Residency for Criminals
Legal services lawyers sued INS to overturn a rule that denied legal residency to agricultural workers with serious criminal records who applied under the l986 SAW amnesty. In response to a 1990 law passed by Congress, the INS issued a rule denying residency to aliens with one felony or three misdemeanor convictions. Legal services lawyers argued that this violated the undocumented aliens' 5th Amendment rights and the Administrative Rules Procedure Act. A U.S. Appeals Court rejected the 5th Amendment claims but upheld legal services challenge on administrative grounds.
Naranjo v. U.S. INS, 30 F.3d (US App. Ct.) 1994

Drivers Licenses for Illegal Aliens
Two grantees of the Legal Services Corporation sued California's Department of Motor Vehicles for refusing to issue drivers' licenses to illegal aliens. As mandated by law, the DMV requires all applicants to provide proof of legal residency in order to obtain licenses and registration. The legal services lawyers sued the DMV on behalf of several illegal aliens who had their applications rejected, taking the position that even if their clients' presence in the United States is unlawful, they are still entitled to a driver's license. A state appeals court rejected the argument and ruled "DMV is not only authorized but obligated" to deny licenses to illegal aliens.

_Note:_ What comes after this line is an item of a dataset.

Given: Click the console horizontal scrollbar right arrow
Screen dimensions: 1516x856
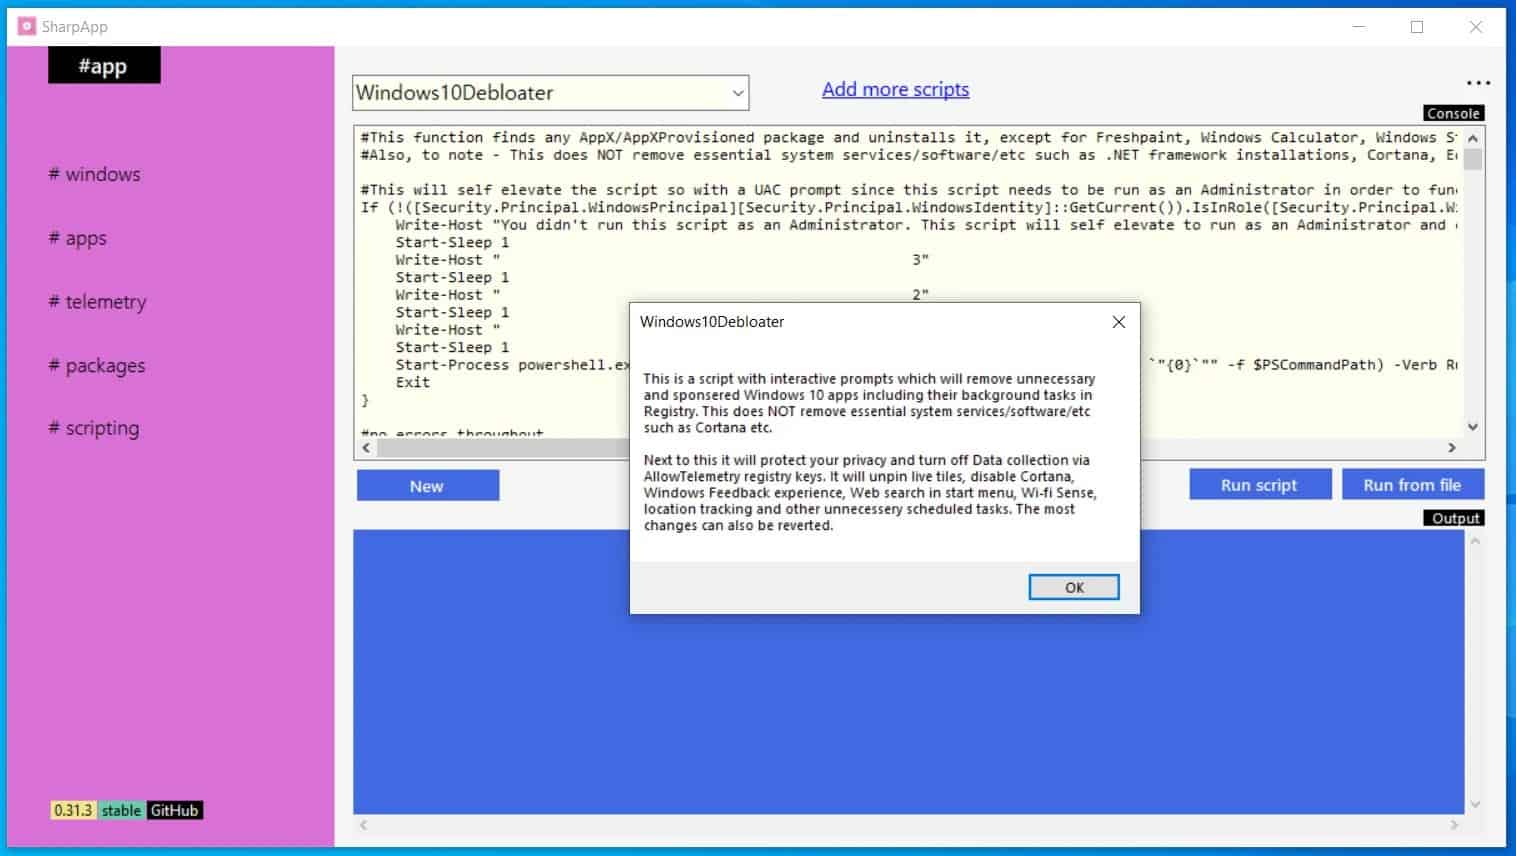Looking at the screenshot, I should (x=1452, y=448).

Lauderbach v. Zolin, 35 Cal. App. 4th 578, May 30, 1995

Minimum Wage to Alien Detainees
Southeastern Ohio Legal Services participated in a lawsuit against the INS for not paying illegal aliens minimum wage for menial labor performed while incarcerated at INS detention facilities. As part of the detention program, the Port Isabel Processing Center in Harlingen, Texas, regularly offered work to detainees doing grounds maintenance, cleaning, cooking, laundry, and other services. The work was strictly voluntary and the pay was $1 a day. Legal services claimed this violated the Fair Labor Standards Act and demanded relief in the form of unpaid minimum wages for the workers and attorneys' fees for themselves. A U.S. Appeals Court in Texas rejected the claim because minimum wage laws only apply to U S. workers and not to prisoners or illegal aliens in INS detention facilities.

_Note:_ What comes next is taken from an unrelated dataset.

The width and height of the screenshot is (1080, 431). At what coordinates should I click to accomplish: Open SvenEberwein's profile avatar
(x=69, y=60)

Guevara v. INS, 902 F.2d 394, U.S. App. Ct., 1990

Deportation of Murderers and Drug Dealers
In 1993, the Atlanta Legal Aid Society attempted to halt the deportation of Cuban nationals convicted of committing serious crimes including murder and drug trafficking. Part of the 1980 Mariel Boatlift, the Cubans committed the crimes while on immigration parole. After release from prison, their immigration parole was revoked and they were subsequently placed in detention to await deportation to Cuba. Legal services lawyers said their detention was a violation of their constitutional right to due process of law. A U.S. Appeals Court rejected the petition.

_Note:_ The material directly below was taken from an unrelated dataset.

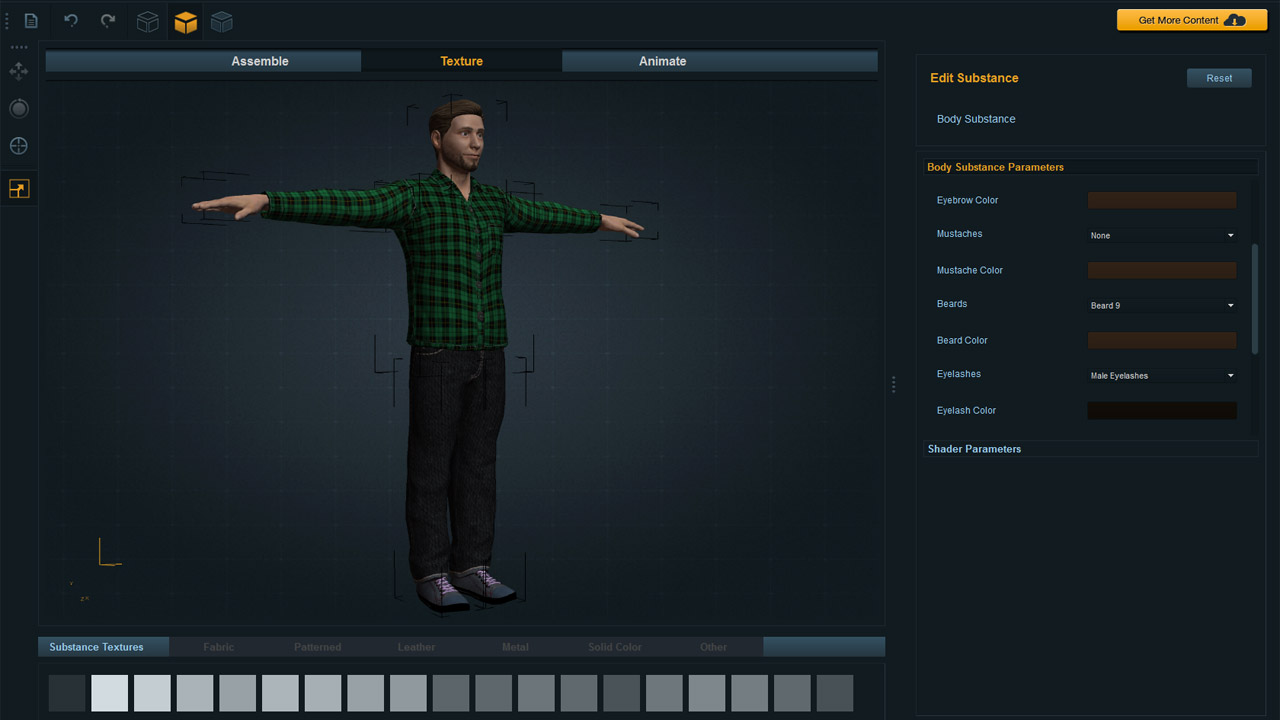The image size is (1280, 720).
Task: Click the crosshair focus camera tool
Action: tap(19, 146)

Gisbert v. U.S.A.G., 988 F.2d 1437(U.S. App. Ct.) 1993

Hospital Criticized for Frightening Illegal Aliens with Uniforms
In 1991, Texas Rural Legal Aid threatened to sue a hospital in McAllen, Texas, because its security guards wore uniforms resembling those of Border Patrol agents. Legal services said this was discriminatory against illegal aliens because it discouraged them from seeking care.